The reader and listener find themselves with John in the wilderness after being told about the world around them. And, John is proclaiming that the particular world in which Luke has just placed us is about to change. To be ready for that world to change, people must themselves transform and change.
 
John invites people to do this by proclaiming a baptism of repentance for the forgiveness of sins. That call went out to the rulers, the clergy, the teachers, and everyone else, that they should examine themselves and their lives and acknowledge their sins, their failures, their self-righteousness to God and be baptized to receive God forgiveness. Now note this was not John’s forgiveness. It was God’s forgiveness mediated through John’s baptismal cleansing.
 
EXCUSE ME, John the Baptist why do you always have to come in and burst our bubble?
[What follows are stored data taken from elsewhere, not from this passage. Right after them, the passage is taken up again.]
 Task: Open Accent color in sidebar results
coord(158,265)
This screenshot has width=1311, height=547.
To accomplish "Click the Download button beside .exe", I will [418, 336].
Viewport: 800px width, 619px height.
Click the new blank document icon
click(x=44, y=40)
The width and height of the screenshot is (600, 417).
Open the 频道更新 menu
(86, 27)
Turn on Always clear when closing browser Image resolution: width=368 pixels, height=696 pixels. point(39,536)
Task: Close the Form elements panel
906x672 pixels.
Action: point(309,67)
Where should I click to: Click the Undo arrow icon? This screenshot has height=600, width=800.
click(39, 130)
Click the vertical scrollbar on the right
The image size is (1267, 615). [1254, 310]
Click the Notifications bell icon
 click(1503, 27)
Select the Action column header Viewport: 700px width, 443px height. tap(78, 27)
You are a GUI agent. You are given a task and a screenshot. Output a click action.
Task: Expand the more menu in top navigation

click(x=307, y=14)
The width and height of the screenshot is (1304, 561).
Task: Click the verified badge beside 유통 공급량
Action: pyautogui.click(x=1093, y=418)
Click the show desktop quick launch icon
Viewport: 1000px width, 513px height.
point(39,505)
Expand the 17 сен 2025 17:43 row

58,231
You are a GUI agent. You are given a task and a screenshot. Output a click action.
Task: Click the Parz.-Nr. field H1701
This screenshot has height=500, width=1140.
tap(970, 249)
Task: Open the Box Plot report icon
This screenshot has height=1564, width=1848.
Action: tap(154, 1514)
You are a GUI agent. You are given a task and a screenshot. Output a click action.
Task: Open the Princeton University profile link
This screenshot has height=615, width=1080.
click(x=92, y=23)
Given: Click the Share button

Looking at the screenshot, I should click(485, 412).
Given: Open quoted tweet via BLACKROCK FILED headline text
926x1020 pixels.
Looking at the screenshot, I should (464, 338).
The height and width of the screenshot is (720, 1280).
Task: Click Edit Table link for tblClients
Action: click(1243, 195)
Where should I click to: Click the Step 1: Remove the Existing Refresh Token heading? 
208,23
We are busy shopping, decking the halls with boughs of holly (even if we are no longer donning our gay apparel) and deciding what we should use to stuff our stocking and our Christmas goose. And along you come, the madman, talking about sin, about changing our ways, about repenting. And we thought the Grinch stole Christmas!
 
Yes, once again thanks to good ole John we are called to the same recognition of our sinfulness, our failings, our self- righteousness; not in the abstract, or in some “spiritual” never never land, but in the concrete daily acts of our lives. In other words: REPENT! Why is it that?
 
Repentance is not a word that flows easily off of the lips of good “Church Going Folk” like you and me nowadays. Perhaps, it is because we believe that the concept of repentance smacks of fundamentalism, and we associate it therefore with the fanatic on the corner. Not unlike the unkempt, tacky, eccentric John the Baptist, who Mark tells us wore camel’s hair, it assuredly did not have a Brooks Brothers label. And his taste was all in his mouth, into which he poured a vile concoction of locust and wild honey. It was he who was the prophetic precursor and the holy harbinger for Jesus Christ urges us to repent because the Kingdom of God is at hand. 
 
But amazingly enough, the idea of repentance is inextricably woven into our liturgy. It starts at baptism. The priest asks the candidate: “Do you renounce the evil powers of this world which corrupt and destroy the creatures of God?” And later asks: “Do you turn to Jesus Christ and accept him as your Savior?”
 
My brothers and sisters in Christ, if “repentance” is too churchy a word try “turning around,” which, if I remember correctly, is the literal meaning of the original Greek word, metanoia. Or, if we are more at home with the language of psychology or pop culture, try “behavioral modification” “attitudinal adjustment” “paradigm shift.”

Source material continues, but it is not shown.